## ACTION ITEM A
In the Ohio execution article, swap "lethal injection" for "chemical execution" and write out everything from "COLUMBUS - The" down to "Texas in 1998].".
## ACTION ITEM B
State whether each statement agrees with the Ohio execution article, and back each yes or no with the deciding words of the article: (i) Ohio executed Joseph Lewis Clark on a Tuesday. (ii) The one longer lethal injection that Richard Dieter knows of took place in Texas. (iii) Clark's family has already had a private autopsy conducted.

## EXERCISE PASSAGE
┏━━
COLUMBUS - The nearly 90 minutes it took Ohio to execute Joseph Lewis Clark on Tuesday is believed to be the second-longest lethal injection on record in the United States.

"You only hear about the unusual ones," said Richard Dieter, executive director of the nonprofit Death Penalty Information Center in Washington. "There's no guarantee that every one is reported, but we know of only one longer, two hours [in Texas in 1998].

"Clearly this issue in Ohio will add to much larger serious challenges that have been raised about lethal injection," he said. "When you have medical procedures being performed by non-medical personnel, errors and problems are inevitable."

As it prepares for his funeral, Clark's family has engaged an attorney and has at least explored the possibility of having a private autopsy conducted.
┗━━
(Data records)
┏━━
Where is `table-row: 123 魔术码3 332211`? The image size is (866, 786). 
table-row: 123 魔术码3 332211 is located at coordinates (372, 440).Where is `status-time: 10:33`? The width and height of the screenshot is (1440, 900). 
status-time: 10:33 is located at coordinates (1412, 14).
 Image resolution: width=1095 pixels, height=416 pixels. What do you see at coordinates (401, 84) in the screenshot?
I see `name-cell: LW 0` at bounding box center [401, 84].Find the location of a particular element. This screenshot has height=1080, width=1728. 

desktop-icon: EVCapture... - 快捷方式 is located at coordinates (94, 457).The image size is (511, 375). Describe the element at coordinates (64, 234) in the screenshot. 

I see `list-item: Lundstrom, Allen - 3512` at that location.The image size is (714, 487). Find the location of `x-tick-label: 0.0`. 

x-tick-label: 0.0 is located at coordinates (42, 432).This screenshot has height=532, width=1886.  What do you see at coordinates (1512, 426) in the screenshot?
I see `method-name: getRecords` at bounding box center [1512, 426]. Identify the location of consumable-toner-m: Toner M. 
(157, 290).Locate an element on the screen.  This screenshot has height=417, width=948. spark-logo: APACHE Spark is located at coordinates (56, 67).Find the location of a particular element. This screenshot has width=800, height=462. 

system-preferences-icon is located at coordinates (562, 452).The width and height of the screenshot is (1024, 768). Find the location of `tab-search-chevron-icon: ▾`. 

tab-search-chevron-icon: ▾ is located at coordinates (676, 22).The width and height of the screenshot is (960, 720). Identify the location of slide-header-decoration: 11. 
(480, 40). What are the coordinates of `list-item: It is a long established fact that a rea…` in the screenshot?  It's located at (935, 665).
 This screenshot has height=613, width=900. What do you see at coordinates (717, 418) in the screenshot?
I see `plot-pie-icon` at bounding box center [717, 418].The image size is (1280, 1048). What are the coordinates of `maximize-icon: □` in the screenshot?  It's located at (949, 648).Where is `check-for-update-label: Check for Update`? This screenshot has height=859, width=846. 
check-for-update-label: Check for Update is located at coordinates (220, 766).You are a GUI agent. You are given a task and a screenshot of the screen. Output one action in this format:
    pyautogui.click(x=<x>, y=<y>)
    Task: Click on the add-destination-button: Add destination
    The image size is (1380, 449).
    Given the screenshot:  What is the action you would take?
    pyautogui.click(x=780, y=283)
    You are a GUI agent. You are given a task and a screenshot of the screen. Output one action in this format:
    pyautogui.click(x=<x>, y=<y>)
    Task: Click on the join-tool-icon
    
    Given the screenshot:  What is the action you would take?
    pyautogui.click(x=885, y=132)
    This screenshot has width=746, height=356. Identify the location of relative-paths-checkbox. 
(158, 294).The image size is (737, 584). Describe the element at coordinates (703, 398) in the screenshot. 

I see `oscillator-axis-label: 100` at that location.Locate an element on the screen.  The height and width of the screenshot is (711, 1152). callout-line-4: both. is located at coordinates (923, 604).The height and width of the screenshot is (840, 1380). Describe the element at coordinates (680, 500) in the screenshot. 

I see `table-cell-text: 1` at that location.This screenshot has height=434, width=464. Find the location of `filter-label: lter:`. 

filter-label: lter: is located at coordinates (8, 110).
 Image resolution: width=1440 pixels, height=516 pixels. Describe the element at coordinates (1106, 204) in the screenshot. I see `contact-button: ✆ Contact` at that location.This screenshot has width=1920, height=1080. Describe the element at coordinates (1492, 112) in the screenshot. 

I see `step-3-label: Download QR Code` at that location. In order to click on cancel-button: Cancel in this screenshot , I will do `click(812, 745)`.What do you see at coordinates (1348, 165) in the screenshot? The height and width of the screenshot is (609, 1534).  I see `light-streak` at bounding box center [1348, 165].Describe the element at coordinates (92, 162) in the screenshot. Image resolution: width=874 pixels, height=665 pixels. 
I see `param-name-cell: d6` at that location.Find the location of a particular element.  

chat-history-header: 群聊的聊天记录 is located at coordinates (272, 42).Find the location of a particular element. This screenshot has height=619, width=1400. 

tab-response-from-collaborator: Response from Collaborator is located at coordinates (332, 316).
┗━━
## RESPONSE BOX A
COLUMBUS - The nearly 90 minutes it took Ohio to execute Joseph Lewis Clark on Tuesday is believed to be the second-longest chemical execution on record in the United States.

"You only hear about the unusual ones," said Richard Dieter, executive director of the nonprofit Death Penalty Information Center in Washington. "There's no guarantee that every one is reported, but we know of only one longer, two hours [in Texas in 1998].

## RESPONSE BOX B
(i) Yes: "The nearly 90 minutes it took Ohio to execute Joseph Lewis Clark on Tuesday"
(ii) Yes: "we know of only one longer, two hours [in Texas in 1998]"
(iii) No: "has at least explored the possibility of having a private autopsy conducted"